I’m working on project that lets users choose some scientific authors and columnists and track their activities. Users can track authors activities either by :
- Choosing the author explicitly and then tracking him
- Choosing a channel (a list of authors that some other user tracks) and track the entire channel
Or
Here’s how the schema of the DB looks like (in regards to this specific use case only)

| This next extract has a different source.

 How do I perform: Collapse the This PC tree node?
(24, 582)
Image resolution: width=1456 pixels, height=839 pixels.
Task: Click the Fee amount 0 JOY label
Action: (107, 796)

DB Model http://img526.imageshack.us/img526/7278/dbmodel.png
This design should be O.K. in case the user clicks author by author to track, the insertion goes into the DB quickly, and the UI animates (using Ajax via Jquery) indicating the success or failure of the process.However, if the user selects a channel, things will differ. Here’s what I came up with, when the user selects a channel I extract all the authors out of this channel and then insert new entries in the Users_Authors table. Now imagine that the channel contains 1000 users or more, the insertion should take some time, and the animated GUI won’t be as fast as desired. So, would anyone recommend any other way to improve this(even if I had to change the entire design).
Thanks
One thing you need to ask yourself is this:
If the user selects a channel of 100 authors and that channel changes, should those changes flow through to the user? The answer to that question will largely determine the design.
If you want automatic flowthrough then don’t copy authors when the user selects a channel. The design needs to accommodate a channel subscription.
In OO terms a User has zero or more Subscribables, which is a parent class to either Author or Channel. A channel has a one to many relationship to authors. The entity representation is basically the same. You just need to make what’s subscribed to a parent of both entities.
If you don’t want to flow through changes you need to either version the channel or do what you’re doing: copying authors from the channel into the user’s subscriptions.